■ **SOURCE**:
——————
We got stuck in a truck in a snowstorm for 8 hours once and I got a little of his background out of him. Not much. He had robbed a Kentucky Fried Chicken with a fork when he was 15. Had a father he was close with. There was a mother somewhere but hardly mentioned. Ditto for an abusive brother. For a guy that pretty much lived on the street by his wits he had impeccable manners. I remember being naked with The Responsible Girl in the back of the truck on a lengthy ride back home from a gig and as we arrived at our destination and the huge truck door opened upwards and we tumbled spent and unclothed to the ground below The Wolf gave The Responsible Girl, (who in retrospect wasn’t that responsible that day) his coat and said “Here ya go Ma’m” and never asked for it back. Not wanting to remind her, being the gentleman that he was, of her isolated act of debauchery.
Since he was the only one with a driver’s license he pretty much used the giant truck as his personal vehicle. Often he would drink at bars where the truck was bigger than the bar itself. Sometimes there was more room to have a party in the back of the truck rather than a room he was living in until he moved to The Roadie House.
——————
■ **SOURCE MATERIAL**:

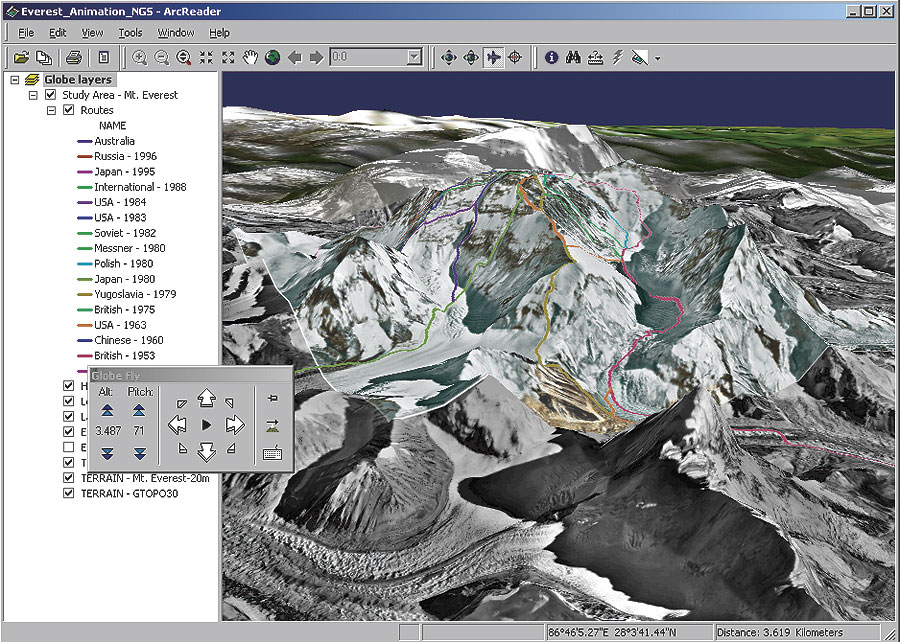
Task: Click the keyboard icon in Globe Fly window
Action: [271, 453]
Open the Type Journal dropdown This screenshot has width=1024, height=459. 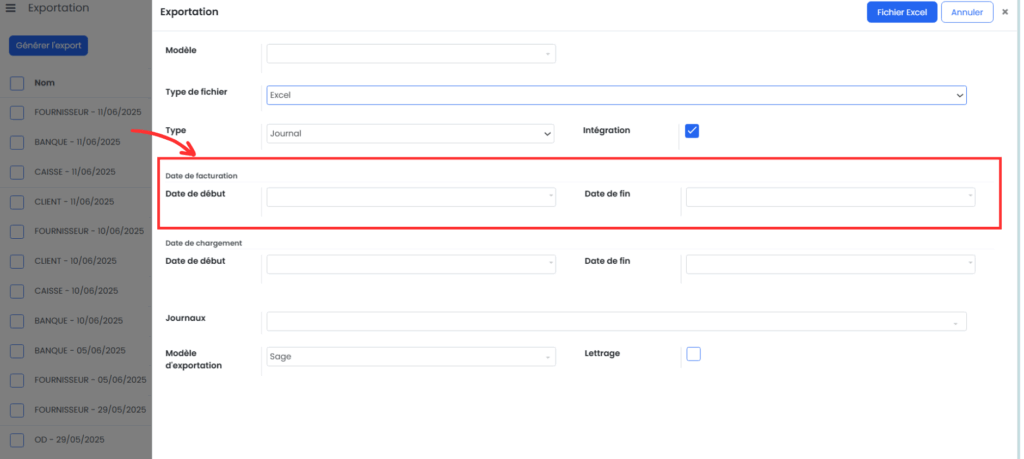pos(411,134)
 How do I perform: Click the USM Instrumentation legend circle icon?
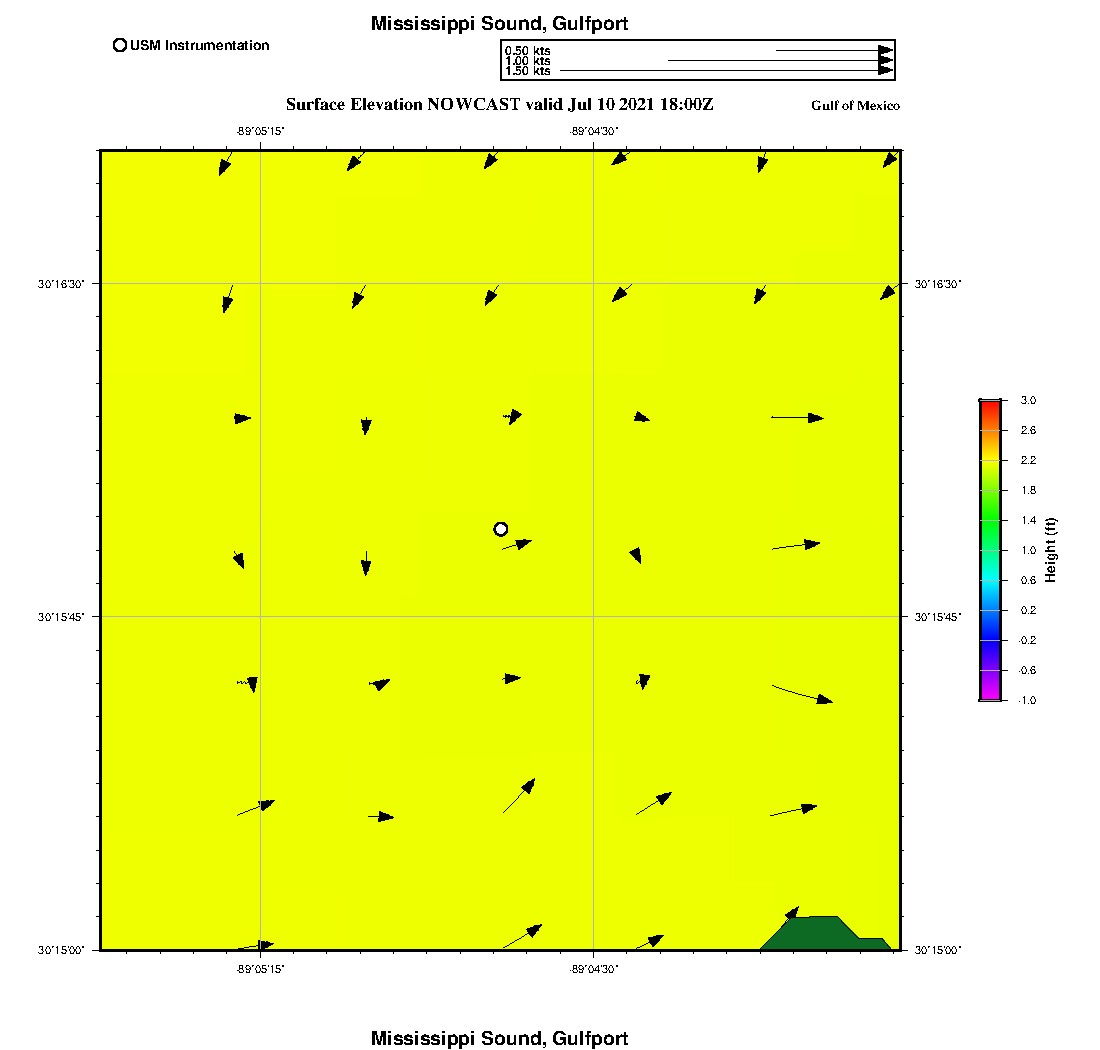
——————
Continue the passage about The Wolf, starting right after its last sentence.

■ **TASK ANSWER**:
We had played a biker rally in Upstate New York. This is how naïve we were, (read:dumb), how many cops do you think were on the highway looking for DWI’s coming from a biker rally? Um, a million? Sure enough The Wolf got pulled over with the both The Persuader and The Golden Ache sitting in the front seat. I can’t remember why, drinking while driving or without a license but needless to say they hauled him off to jail. The cop had asked both T.P and G.A. if they were going to drive but they shook their heads innocently and said, “No, officer, we’ve been drinking and don’t have a license” so he said he was going to call the tow truck. As soon as he was out of sight T.P. said to G.A. “Are you ready?” turned the ignition key and got off the highway and took the back roads home. The Wolf was in a cell when he heard the cop get a call from the tow truck saying that this rock and roll truck with two passengers was nowhere to be found. The cop then dispatched a helicopter to scan the area but he came up short as well. The cop was beside himself with rage. He came over to The Wolf’s cell and started yelling, “Your ass is in a sling boy and your buddies are in a lot of trouble! As soon as we catch them we’re going to impound the vehicle and throw them in jail.” He turned red as he spit and sputtered his anger into The Wolf’s face. Finally as the volume subsided The Wolf picked up a steam of his own. “My buddies are safe somewhere and will never be apprehended. You left them in a truck with the key in it knowing full well that they’d take the bait but you didn’t anticipate that they’d get away but they did. Then you took the liberty of sending a helicopter after them because your pride was wounded and that probably cost the department a thousand bucks and you never got the go ahead from your superiors and now your ass is in a sling! How do you feel about that?” You’d think that the cop would have opened the cell door and beat the shit out of The Wolf but a look at the fire in Wolf’s eyes discouraged him. He sat down at his desk, humbled, and lit a cigarette. The Wolf laid on his bunk and smoked a butt, waited for us to bail him out, both men staring out at the moon.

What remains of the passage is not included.